Odetta Sings Folk Songs
Color Palette
Download Artwork
One of the more commercially successful albums of Odetta’s mostly commercially unsuccessful career, this 1963 collection of folk songs is softened slightly by the presence of Greenwich Village icon Bruce Langhorne on guitar and jazz bassist Victor Sproles. In contrast to most of her previous outings, the album’s opener “900 Miles,” for example, is almost danceable, as is her bright signature take on “This Little Light of Mine”—both given levity by the bigger backing band and accompanying groove.

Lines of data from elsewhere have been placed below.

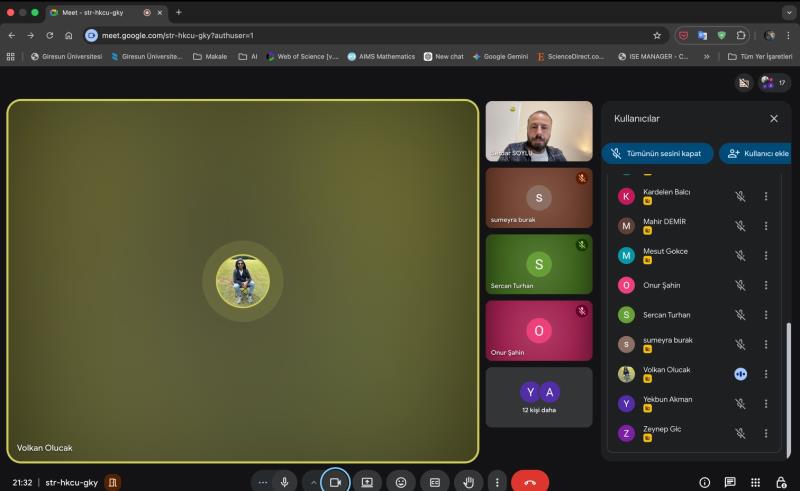The width and height of the screenshot is (800, 491).
Task: Expand video settings arrow beside camera
Action: (313, 482)
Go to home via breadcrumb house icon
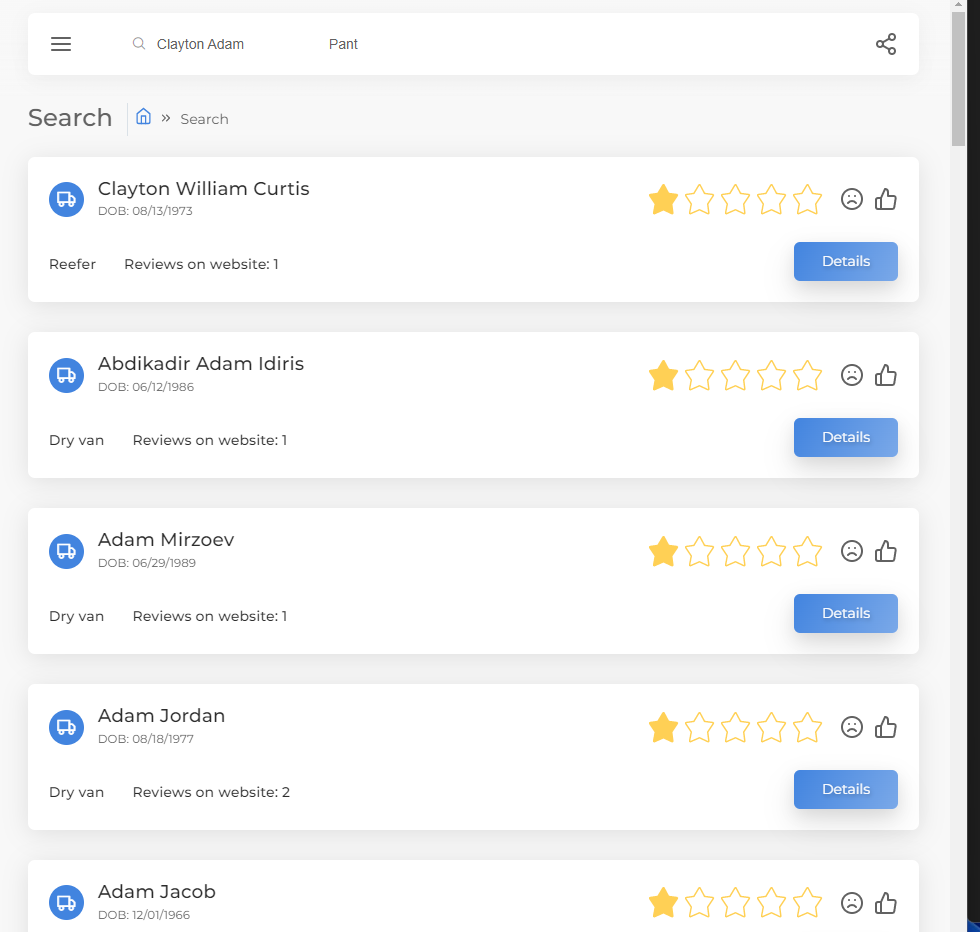 pyautogui.click(x=143, y=117)
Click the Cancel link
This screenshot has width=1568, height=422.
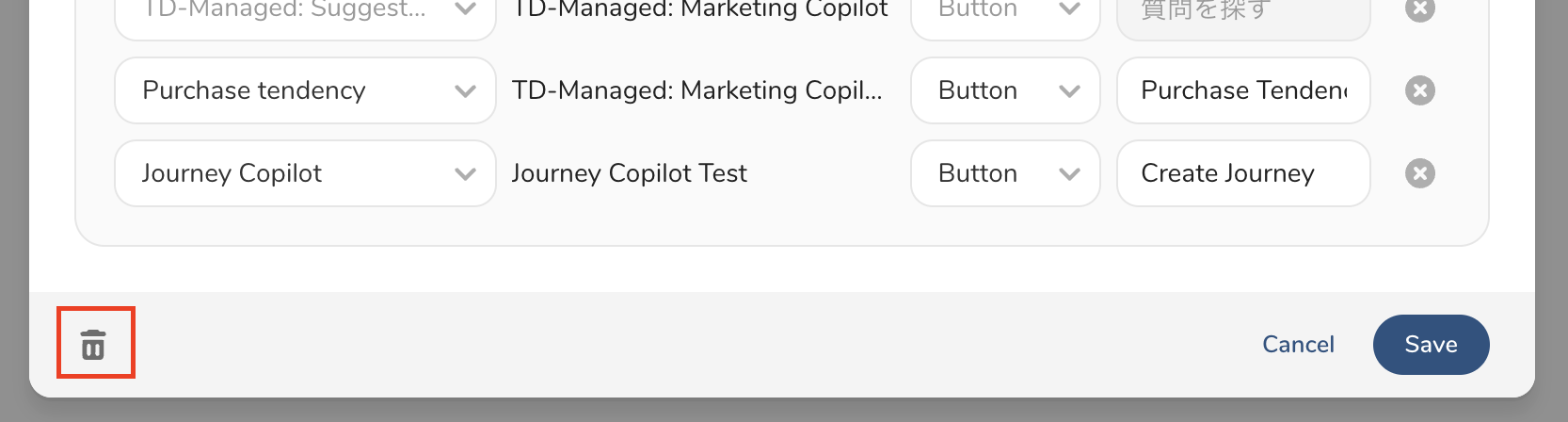tap(1298, 345)
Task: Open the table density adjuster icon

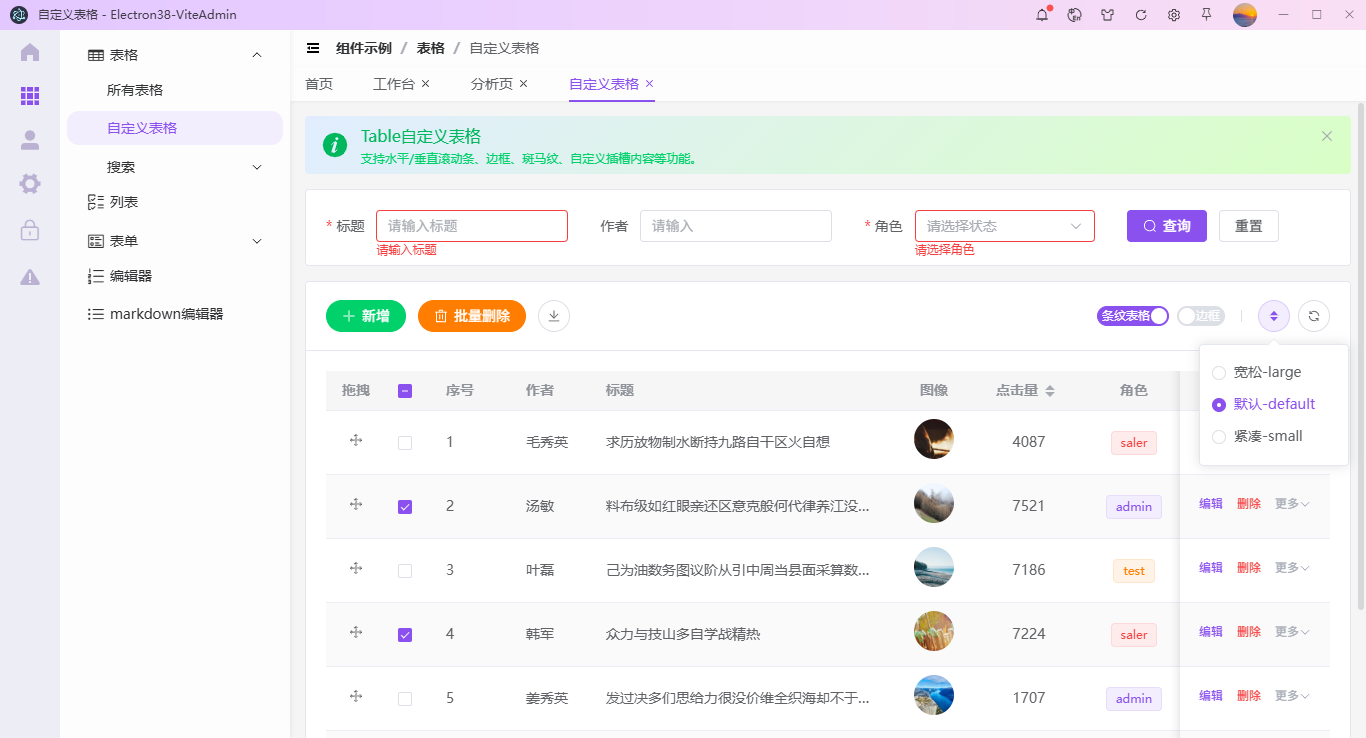Action: tap(1273, 315)
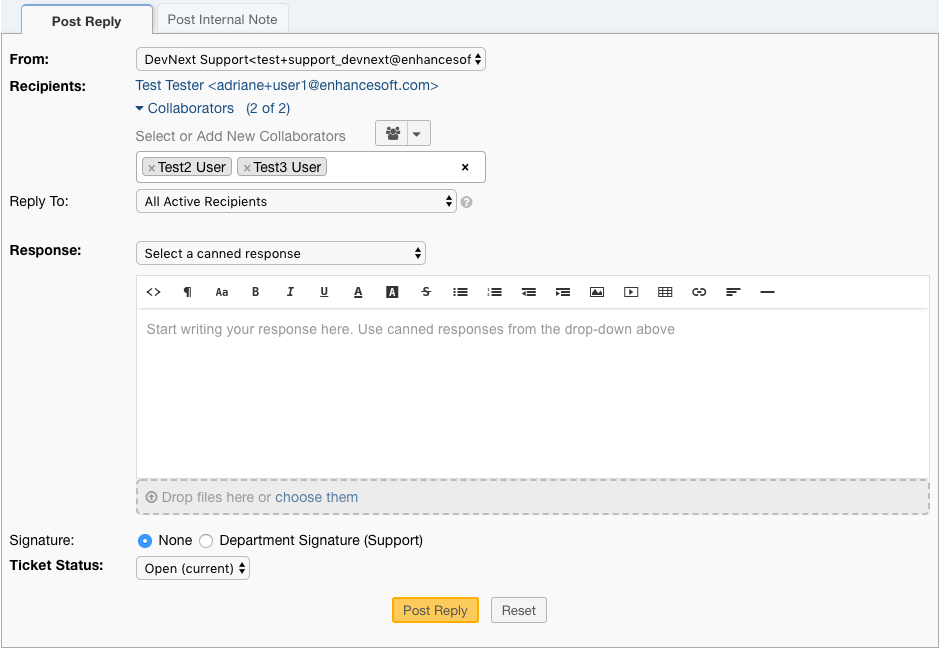Switch editor to HTML source view

[x=153, y=291]
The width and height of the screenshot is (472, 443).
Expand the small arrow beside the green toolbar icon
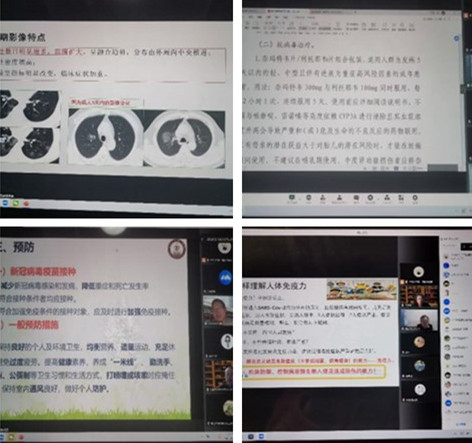click(300, 199)
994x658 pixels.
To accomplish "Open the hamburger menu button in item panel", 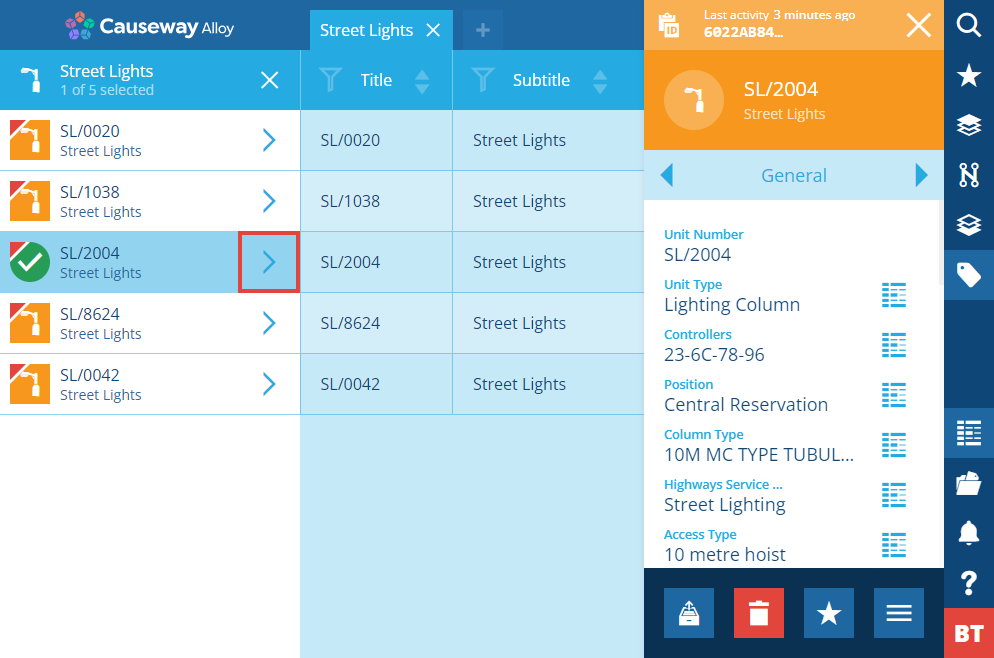I will (898, 613).
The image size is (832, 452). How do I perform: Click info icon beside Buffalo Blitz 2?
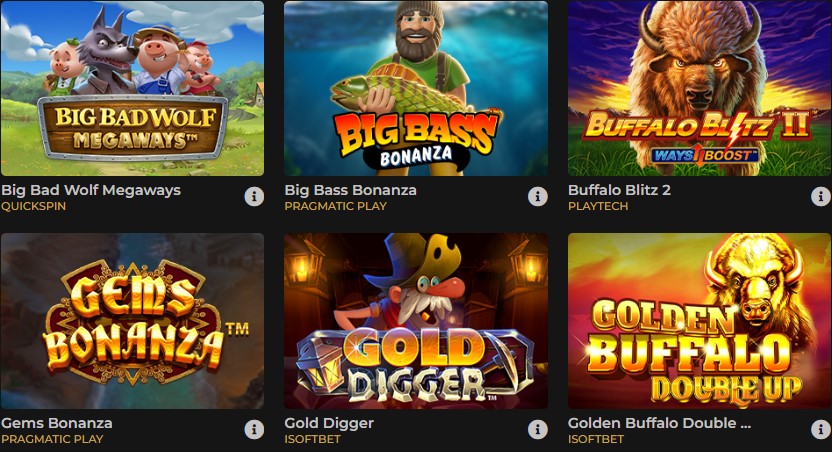click(821, 196)
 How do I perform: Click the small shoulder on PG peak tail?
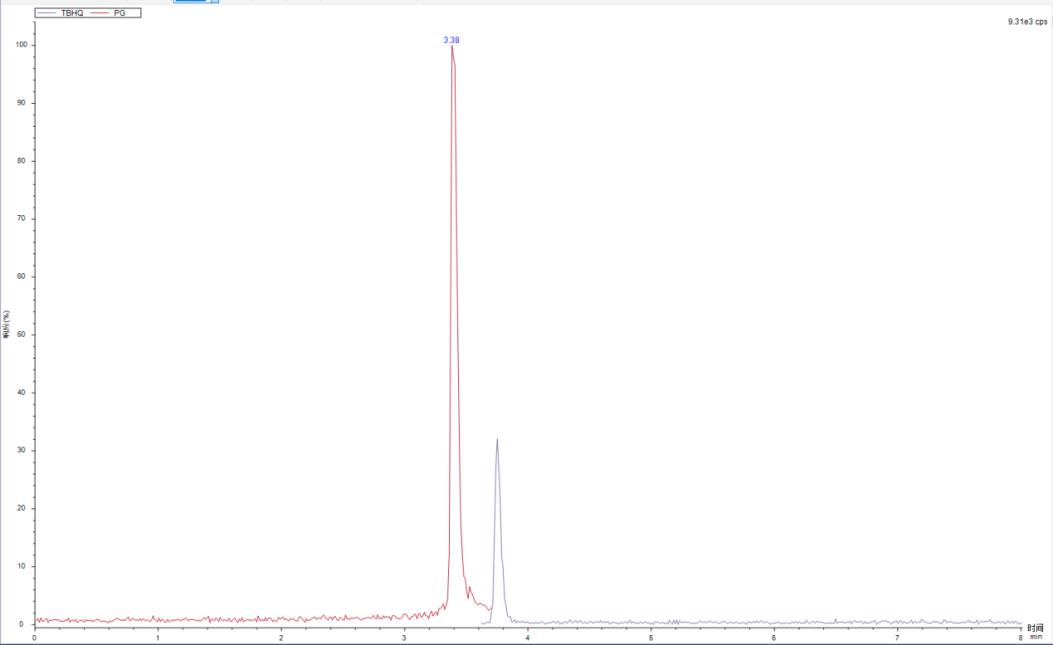[x=469, y=588]
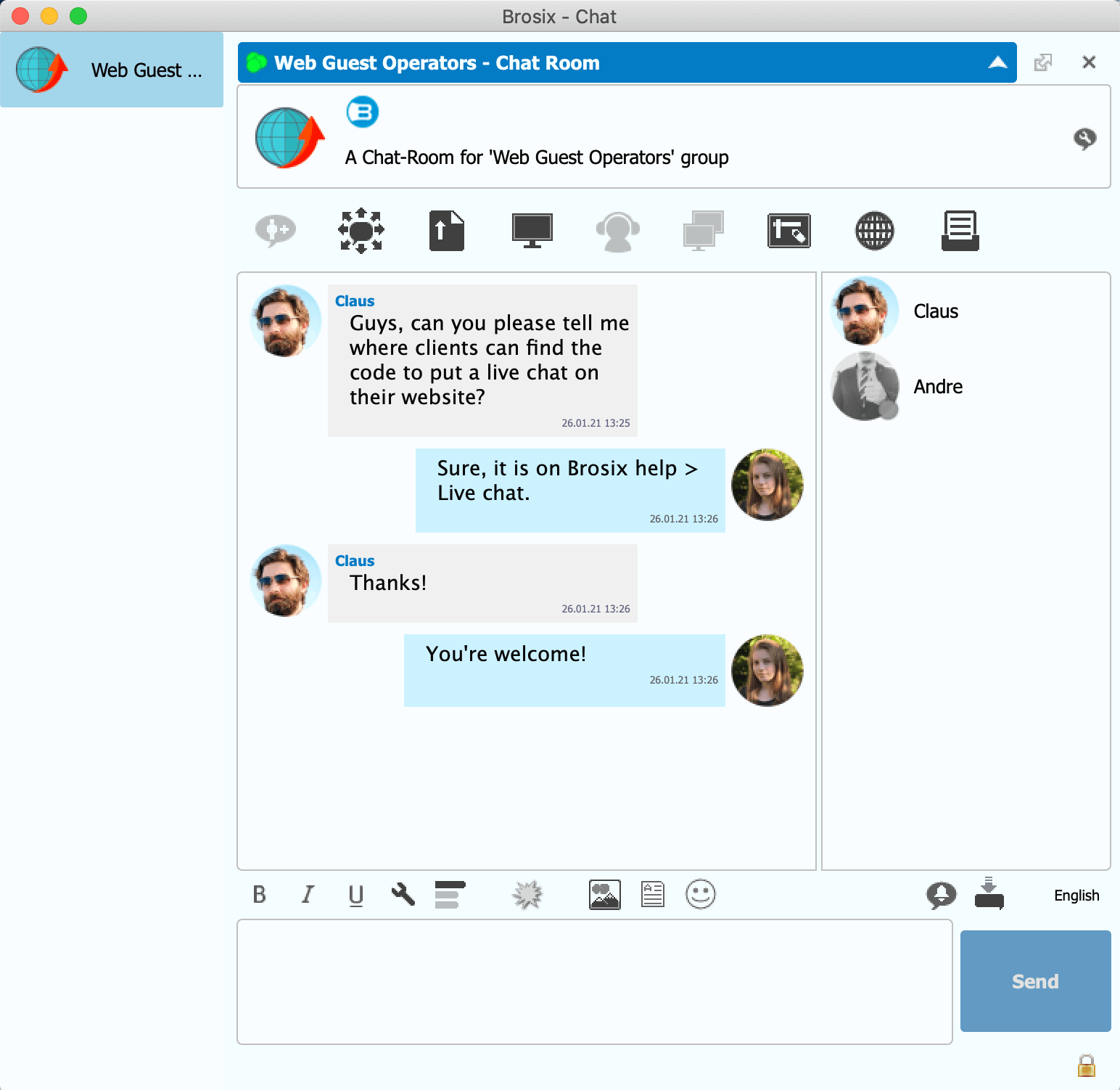Image resolution: width=1120 pixels, height=1090 pixels.
Task: Pop out the chat window
Action: (1042, 62)
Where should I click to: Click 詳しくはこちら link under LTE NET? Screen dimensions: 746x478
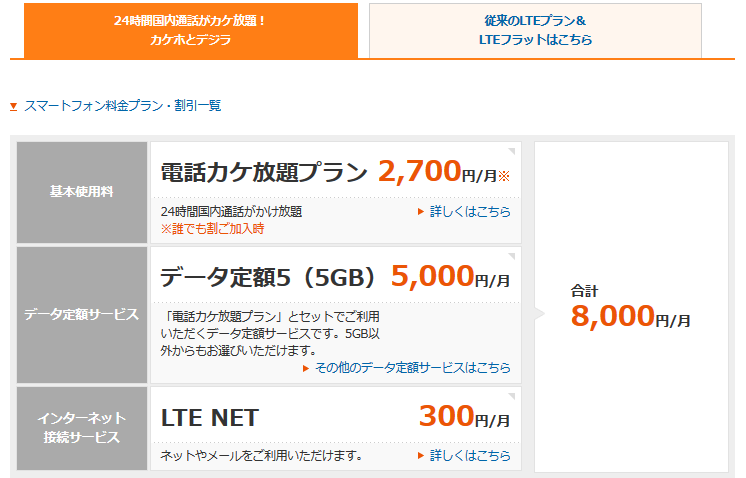[470, 456]
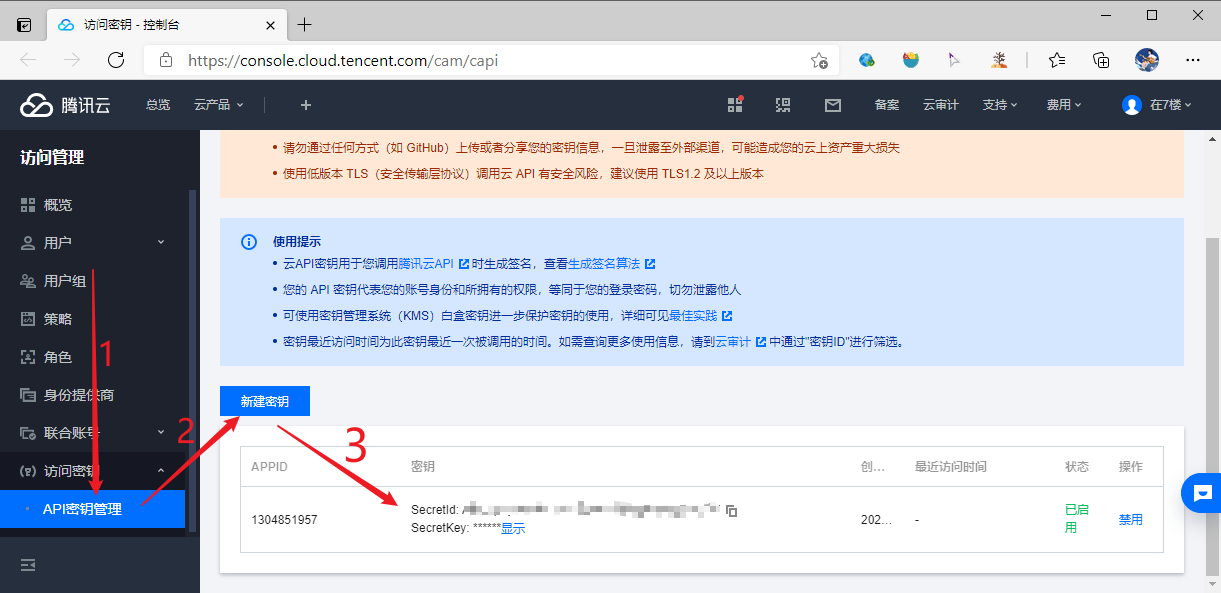Open the notification mail icon

(x=832, y=105)
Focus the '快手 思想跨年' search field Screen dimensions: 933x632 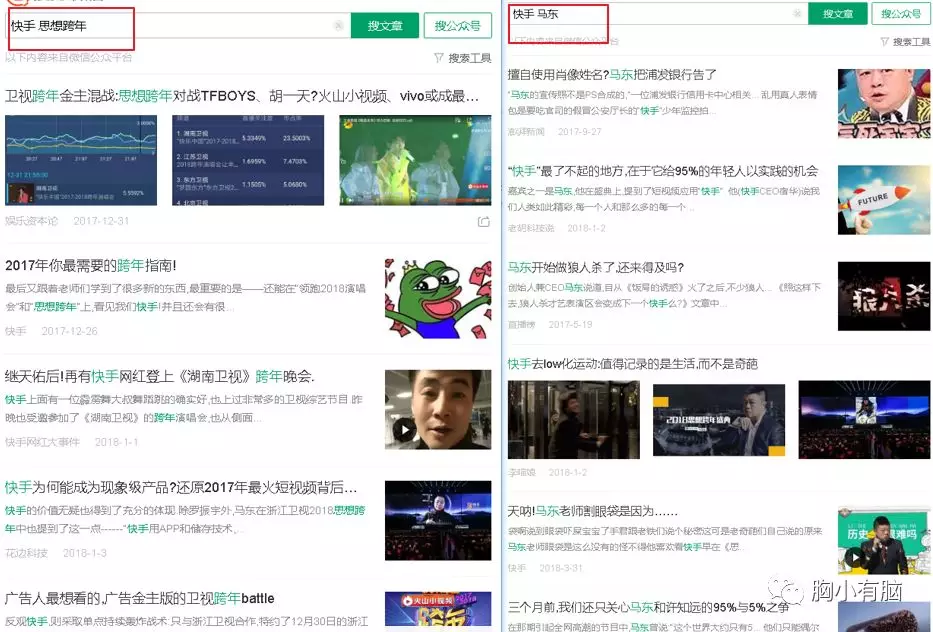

Odetta’s usual collection of traditional tunes included a couple of anomalies: a buttoned-up version of Bob Dylan’s “Blowin’ in the Wind” (she would record an entire Dylan tribute album a couple years later) and a jazzy take on the traditional song “This Little Light of Mine,” which was already well on its way to becoming a protest anthem. The latter would become one of her signatures, a timeless, exuberant expression of liberation. It is now associated with children’s music as well as social justice movements, but another entry on the album actually addresses children specifically: “Why Oh Why,” a humorous ode to kids who won’t go to bed. The minimal acoustic ensemble sounds like an orchestra by comparison to Odetta’s personal precedent; unsurprisingly, it comes nowhere near to overpowering her singular voice. Instead, it just adds a barely perceptible gentleness to her previously stark recording style. There is a barely perceptible level of pop polish to this record, but it doesn’t come at the expense of deep feeling: “I Never Will Marry,” “Shenandoah,” and “All My Trials,” another popular protest folk song, show Odetta at her potent best. Sings Folk Songs has real range, flaunting Odetta’s skill across blues, work songs, traditional songs, and hymns of different tempi and feel—a recorded blow to anyone who might dare write her off as one-dimensional.